Requirement: The entries below need to be transcribed exactly, without their images.

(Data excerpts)
★ ★ ★ ★
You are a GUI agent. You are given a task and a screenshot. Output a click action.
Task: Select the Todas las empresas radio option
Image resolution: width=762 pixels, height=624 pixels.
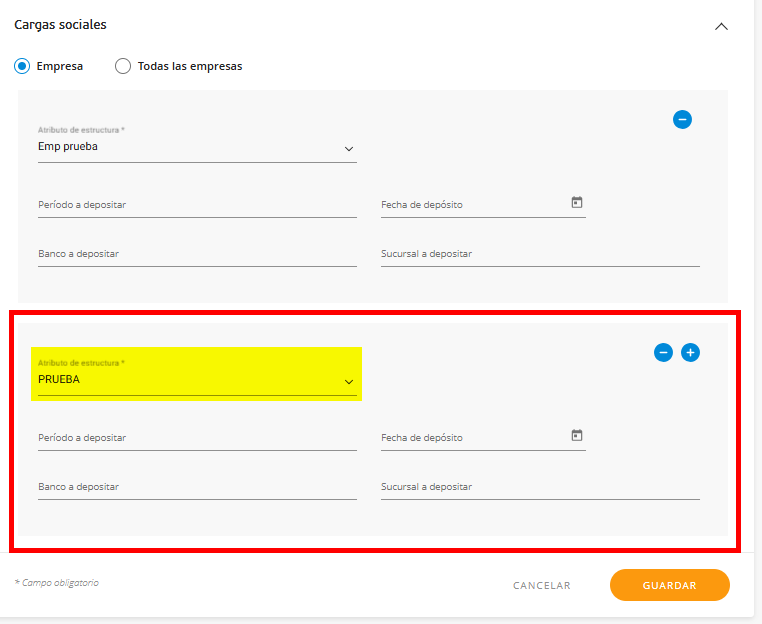(123, 66)
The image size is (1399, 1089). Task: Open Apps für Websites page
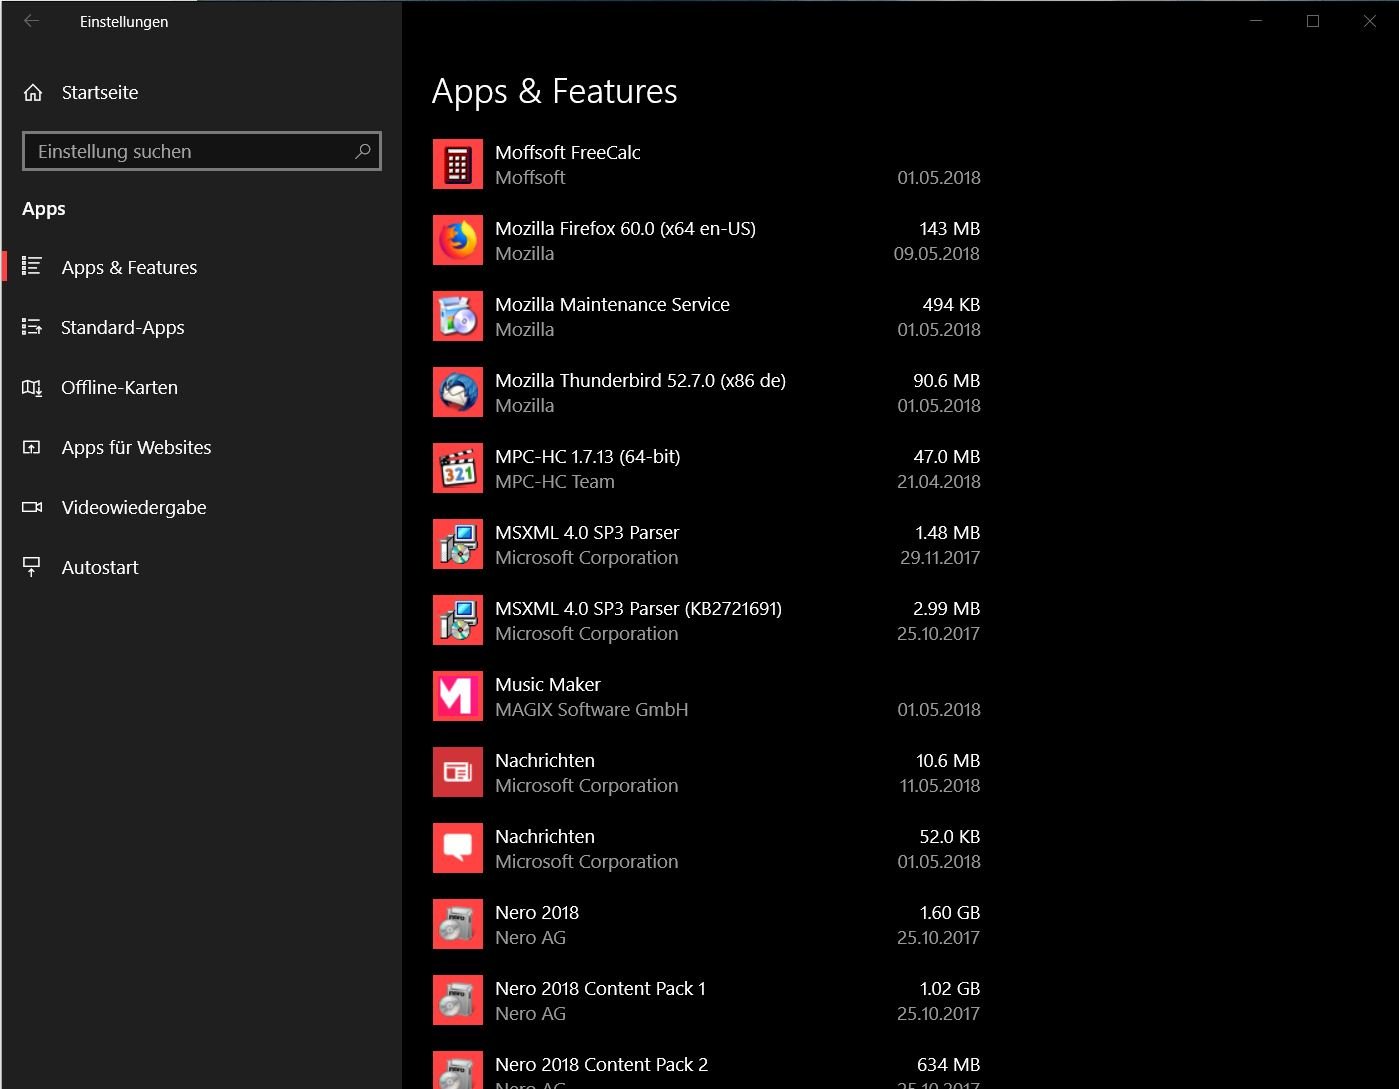[x=136, y=448]
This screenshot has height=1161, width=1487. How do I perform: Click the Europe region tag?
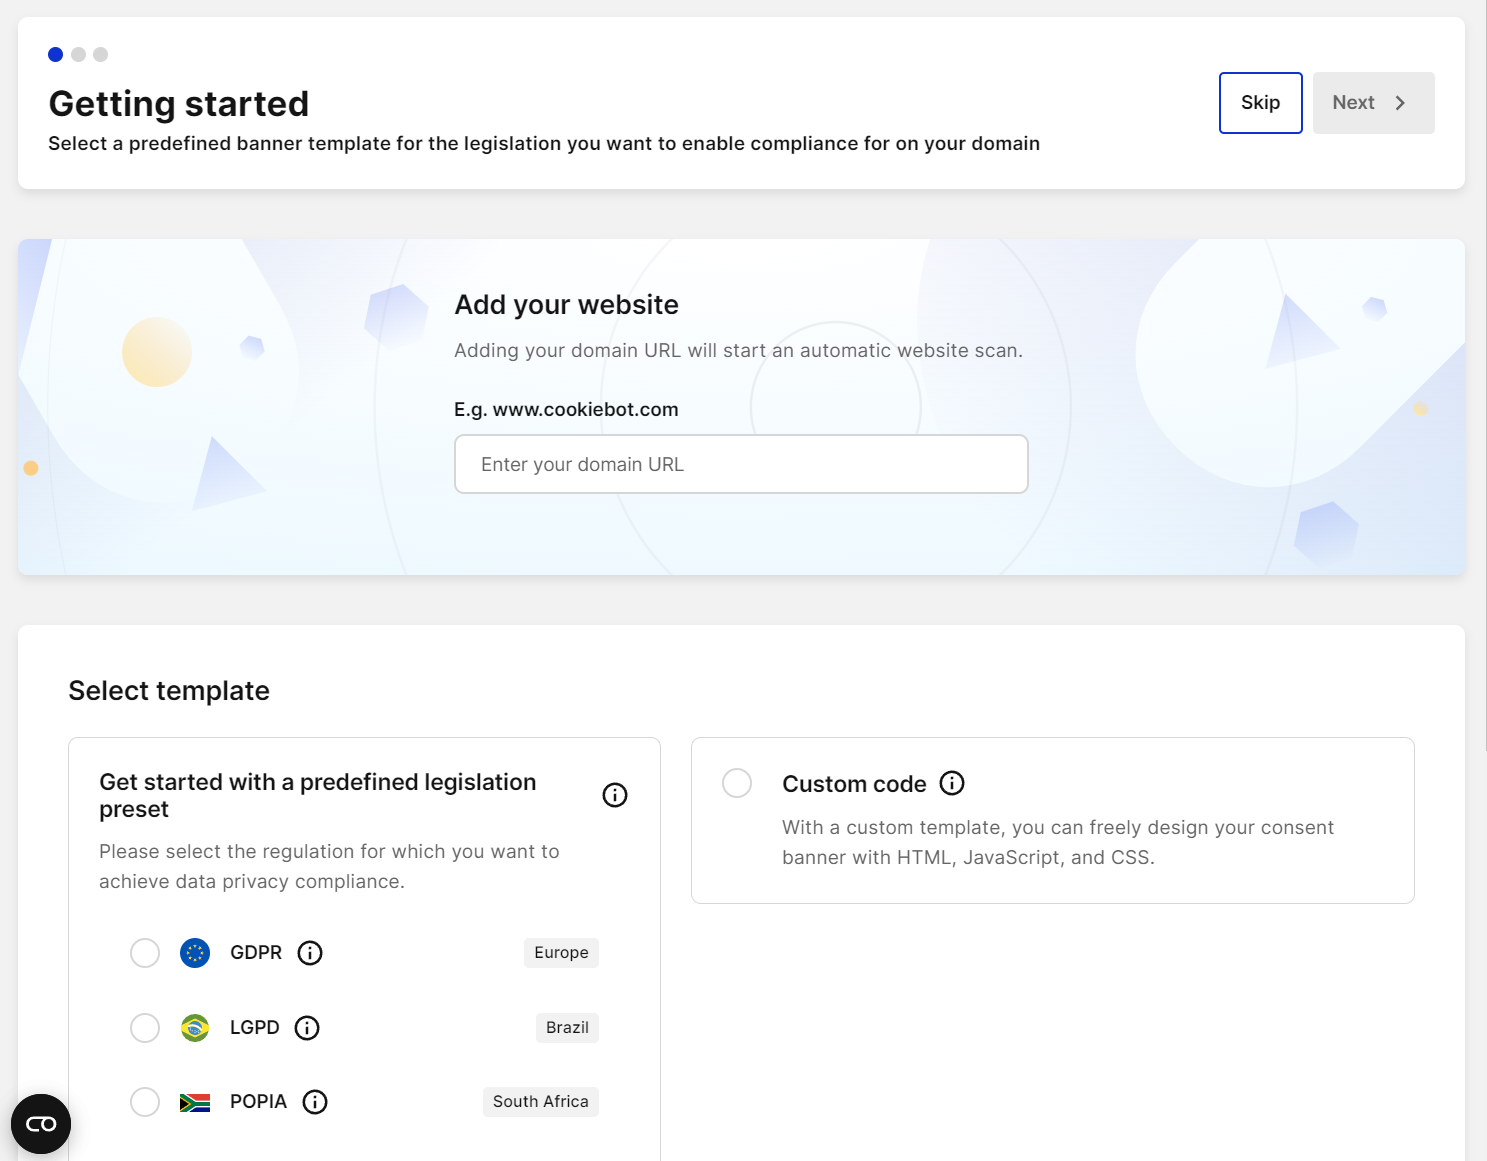click(561, 953)
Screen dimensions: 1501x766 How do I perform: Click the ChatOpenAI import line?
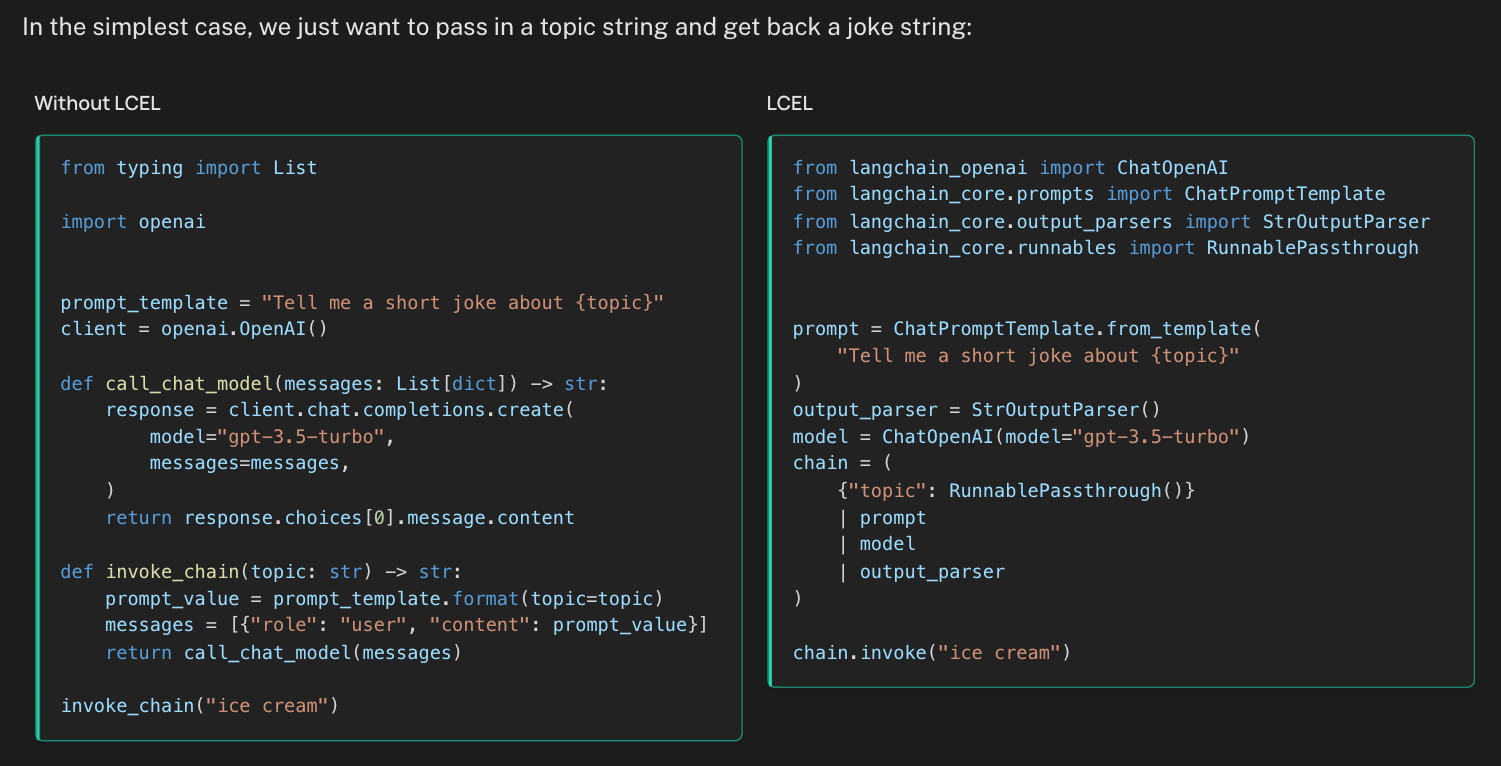[1010, 168]
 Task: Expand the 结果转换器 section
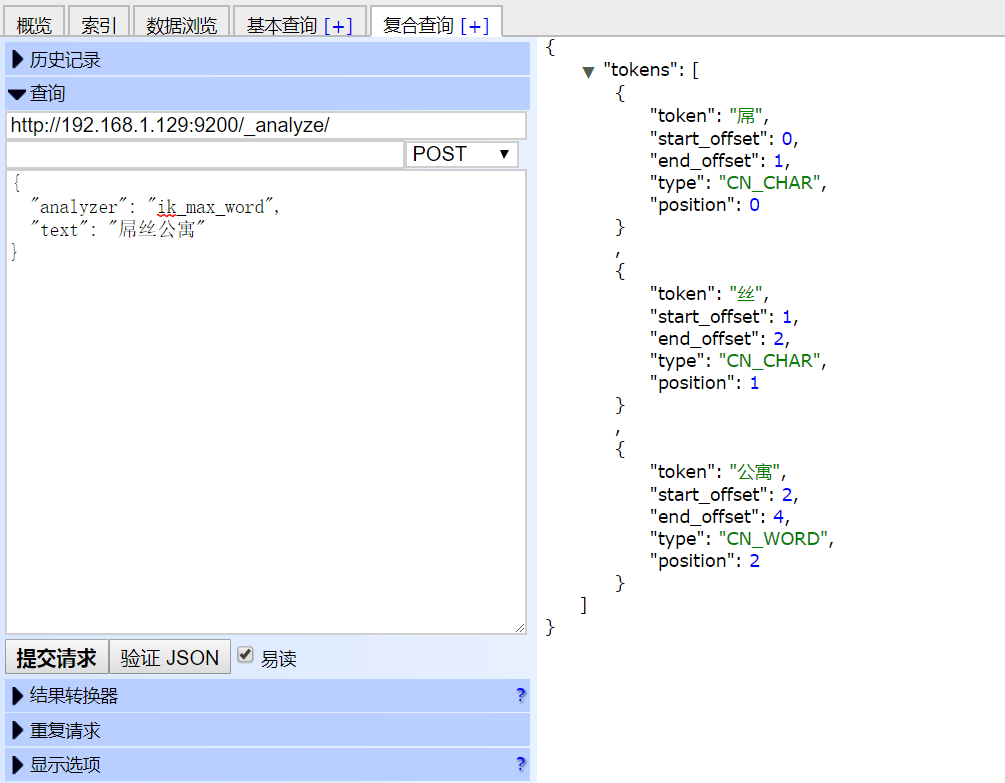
★ ★ ★ ★
Answer to this exercise:
You are a GUI agent. You are given a task and a screenshot. Output a click action.
Task: Select the Todas las empresas radio option
Image resolution: width=762 pixels, height=624 pixels.
(123, 66)
The image size is (1399, 1089). Task: Open Apps für Websites page
[x=136, y=448]
This screenshot has height=1161, width=1487. How do I perform: Click the Europe region tag?
click(561, 953)
Screen dimensions: 1501x766 How do I perform: Click the ChatOpenAI import line?
[1010, 168]
 Task: Expand the 结果转换器 section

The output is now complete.